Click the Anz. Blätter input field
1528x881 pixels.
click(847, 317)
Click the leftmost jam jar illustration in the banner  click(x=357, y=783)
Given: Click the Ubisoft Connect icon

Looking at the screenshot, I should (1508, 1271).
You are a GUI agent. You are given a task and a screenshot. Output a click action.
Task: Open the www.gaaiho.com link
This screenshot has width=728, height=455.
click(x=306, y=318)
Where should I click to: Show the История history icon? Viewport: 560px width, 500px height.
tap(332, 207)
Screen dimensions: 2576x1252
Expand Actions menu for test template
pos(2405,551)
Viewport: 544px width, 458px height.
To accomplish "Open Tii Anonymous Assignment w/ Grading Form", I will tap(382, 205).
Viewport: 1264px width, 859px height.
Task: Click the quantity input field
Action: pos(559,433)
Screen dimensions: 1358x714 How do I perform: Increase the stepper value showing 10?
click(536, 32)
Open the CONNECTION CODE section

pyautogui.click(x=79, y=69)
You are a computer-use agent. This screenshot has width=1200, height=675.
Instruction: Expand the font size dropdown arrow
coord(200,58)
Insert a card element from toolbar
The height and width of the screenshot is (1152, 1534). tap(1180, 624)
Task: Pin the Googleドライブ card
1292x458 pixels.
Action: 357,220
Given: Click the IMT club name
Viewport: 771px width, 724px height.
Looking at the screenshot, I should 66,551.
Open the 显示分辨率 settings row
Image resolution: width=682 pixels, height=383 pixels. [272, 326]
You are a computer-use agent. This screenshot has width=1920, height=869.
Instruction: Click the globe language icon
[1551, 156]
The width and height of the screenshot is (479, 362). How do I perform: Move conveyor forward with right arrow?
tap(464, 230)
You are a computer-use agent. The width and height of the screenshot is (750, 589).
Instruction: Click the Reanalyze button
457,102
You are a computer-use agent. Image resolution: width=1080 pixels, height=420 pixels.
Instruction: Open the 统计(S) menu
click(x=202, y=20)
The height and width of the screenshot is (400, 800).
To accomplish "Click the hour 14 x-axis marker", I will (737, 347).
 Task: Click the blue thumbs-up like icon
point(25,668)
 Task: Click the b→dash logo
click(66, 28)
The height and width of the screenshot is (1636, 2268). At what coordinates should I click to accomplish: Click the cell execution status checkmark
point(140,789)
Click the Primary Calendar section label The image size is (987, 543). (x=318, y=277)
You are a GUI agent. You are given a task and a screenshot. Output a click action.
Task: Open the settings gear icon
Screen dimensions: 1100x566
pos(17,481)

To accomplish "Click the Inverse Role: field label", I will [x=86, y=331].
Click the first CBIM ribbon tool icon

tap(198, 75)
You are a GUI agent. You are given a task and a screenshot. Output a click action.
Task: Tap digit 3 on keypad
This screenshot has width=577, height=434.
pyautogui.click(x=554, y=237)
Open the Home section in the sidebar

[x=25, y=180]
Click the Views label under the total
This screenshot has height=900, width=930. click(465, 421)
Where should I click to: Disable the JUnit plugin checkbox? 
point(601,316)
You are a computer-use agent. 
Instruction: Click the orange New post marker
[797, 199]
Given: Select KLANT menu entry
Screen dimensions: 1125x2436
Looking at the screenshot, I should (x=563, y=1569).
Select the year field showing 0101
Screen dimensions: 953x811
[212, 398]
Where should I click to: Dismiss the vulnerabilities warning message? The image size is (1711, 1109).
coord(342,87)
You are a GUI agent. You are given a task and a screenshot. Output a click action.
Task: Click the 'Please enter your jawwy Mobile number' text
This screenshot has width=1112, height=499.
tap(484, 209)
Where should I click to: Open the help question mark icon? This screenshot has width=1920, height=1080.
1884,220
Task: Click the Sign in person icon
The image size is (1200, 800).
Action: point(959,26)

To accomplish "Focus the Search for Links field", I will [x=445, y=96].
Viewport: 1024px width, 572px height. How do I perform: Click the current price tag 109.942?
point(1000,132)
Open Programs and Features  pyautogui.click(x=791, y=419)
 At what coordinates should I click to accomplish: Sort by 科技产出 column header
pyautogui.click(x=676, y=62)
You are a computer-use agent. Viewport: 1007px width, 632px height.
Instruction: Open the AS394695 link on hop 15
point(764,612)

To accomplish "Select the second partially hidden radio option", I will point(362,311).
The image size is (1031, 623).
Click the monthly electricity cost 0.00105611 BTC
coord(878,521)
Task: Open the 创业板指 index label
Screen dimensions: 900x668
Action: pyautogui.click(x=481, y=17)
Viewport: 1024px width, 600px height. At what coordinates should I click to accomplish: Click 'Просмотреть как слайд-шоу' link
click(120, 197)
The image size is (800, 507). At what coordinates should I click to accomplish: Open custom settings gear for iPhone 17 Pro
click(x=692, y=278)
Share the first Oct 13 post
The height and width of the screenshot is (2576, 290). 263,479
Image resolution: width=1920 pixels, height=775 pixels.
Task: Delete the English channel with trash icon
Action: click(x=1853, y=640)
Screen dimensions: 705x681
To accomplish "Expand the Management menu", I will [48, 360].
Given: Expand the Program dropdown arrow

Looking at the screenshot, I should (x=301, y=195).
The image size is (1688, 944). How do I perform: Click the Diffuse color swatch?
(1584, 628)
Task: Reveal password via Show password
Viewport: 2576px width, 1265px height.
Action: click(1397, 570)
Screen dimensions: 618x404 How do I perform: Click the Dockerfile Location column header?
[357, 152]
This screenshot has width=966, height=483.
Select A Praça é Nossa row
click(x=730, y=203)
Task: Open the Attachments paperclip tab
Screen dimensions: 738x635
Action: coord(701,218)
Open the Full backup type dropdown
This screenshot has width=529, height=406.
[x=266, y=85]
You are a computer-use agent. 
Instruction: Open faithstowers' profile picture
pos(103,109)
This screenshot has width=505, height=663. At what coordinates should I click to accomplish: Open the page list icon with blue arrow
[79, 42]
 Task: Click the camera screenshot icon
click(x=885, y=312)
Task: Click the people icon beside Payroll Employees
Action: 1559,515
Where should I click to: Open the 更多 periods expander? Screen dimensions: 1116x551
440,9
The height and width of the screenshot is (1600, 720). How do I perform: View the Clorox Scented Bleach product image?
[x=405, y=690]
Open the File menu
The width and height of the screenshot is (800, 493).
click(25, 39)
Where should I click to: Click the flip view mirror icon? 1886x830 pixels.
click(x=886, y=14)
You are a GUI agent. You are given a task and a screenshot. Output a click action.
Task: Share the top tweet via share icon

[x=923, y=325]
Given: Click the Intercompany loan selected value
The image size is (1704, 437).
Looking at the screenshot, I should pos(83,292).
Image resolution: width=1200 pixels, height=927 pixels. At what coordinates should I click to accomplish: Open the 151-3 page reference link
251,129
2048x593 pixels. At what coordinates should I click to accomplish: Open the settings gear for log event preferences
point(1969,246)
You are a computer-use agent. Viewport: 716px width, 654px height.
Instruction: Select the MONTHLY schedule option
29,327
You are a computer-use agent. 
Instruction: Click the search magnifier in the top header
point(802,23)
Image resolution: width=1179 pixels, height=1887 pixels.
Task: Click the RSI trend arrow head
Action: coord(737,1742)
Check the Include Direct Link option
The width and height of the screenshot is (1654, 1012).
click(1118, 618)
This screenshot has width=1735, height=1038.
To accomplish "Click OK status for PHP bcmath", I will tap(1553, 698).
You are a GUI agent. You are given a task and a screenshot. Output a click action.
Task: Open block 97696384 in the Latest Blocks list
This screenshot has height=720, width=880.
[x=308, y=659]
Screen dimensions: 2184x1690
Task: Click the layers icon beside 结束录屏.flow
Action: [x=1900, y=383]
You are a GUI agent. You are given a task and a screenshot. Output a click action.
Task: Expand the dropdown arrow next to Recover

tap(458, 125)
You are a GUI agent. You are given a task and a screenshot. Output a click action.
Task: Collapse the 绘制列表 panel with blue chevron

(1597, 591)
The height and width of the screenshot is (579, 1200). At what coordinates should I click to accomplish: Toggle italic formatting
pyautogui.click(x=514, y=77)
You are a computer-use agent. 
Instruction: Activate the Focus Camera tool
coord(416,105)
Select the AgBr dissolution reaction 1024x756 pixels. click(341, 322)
□ □ □ □ □
Reproduce the lines of the data above, starting from the first line and going on through the line that contains "click(x=306, y=318)", with both ends included.

RESULT OF THE EXERCISE:
Click the Anz. Blätter input field
1528x881 pixels.
click(847, 317)
Click the leftmost jam jar illustration in the banner  click(x=357, y=783)
Given: Click the Ubisoft Connect icon

Looking at the screenshot, I should (1508, 1271).
You are a GUI agent. You are given a task and a screenshot. Output a click action.
Task: Open the www.gaaiho.com link
This screenshot has width=728, height=455.
click(x=306, y=318)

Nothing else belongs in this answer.